The strengths of this study include a high response rate. The limitations include single-institution data that may not be representative. However, a report from another metro-based university in Australia notes that students 'valued the experiences and the insights into rural practice issues obtained through the [rural] attachments'5 with the major differences being the required nature and non-doctor oriented nature of our program. Self-reported data were collected only at the end of the course, and thus despite asking students whether their attitudes had been changed by the module, their responses theoretically reflect only single point attitudes, which may not represent the effect of the course or lead to more students truly considering or choosing rural practice.
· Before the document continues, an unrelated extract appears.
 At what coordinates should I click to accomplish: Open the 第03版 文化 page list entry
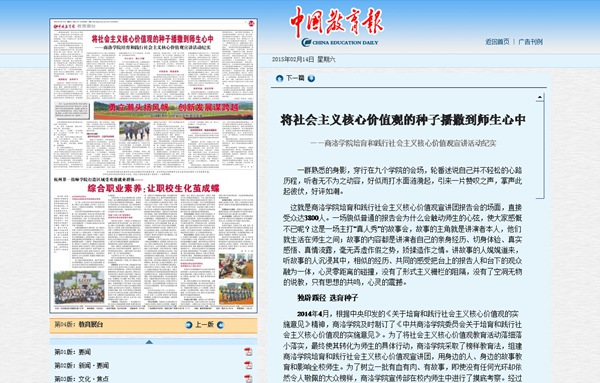pyautogui.click(x=82, y=378)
In response to student feedback, the course is being modified to become: (i) more clinically focussed; (ii) community- or research-project oriented; and (iii) the course has recently begun to require cultural safety workshops for all students (anecdotally reported as one of the best things about the course).
Requiring all medical students at a major metropolitan medical school to complete a community-based rural health course can improve their reported interest in rural health, and in rural training and practice. However, significant barriers to sustaining such a course exist, including lack of rural clinical placements and concern remains about placement fatigue for both GPs and Indigenous communities. The course was expensive and logistically difficult to implement and, thus, may not be the best way to increase numbers of students choosing rural practice. Further research is needed to investigate whether the investment of time and effort into a required course, including students who do not elect or want a rural health experience, is justified. This must be compared with outcomes from more accepted strategies, such as recruiting students from rural origins into medicine or providing clinical electives for students interested in rural health.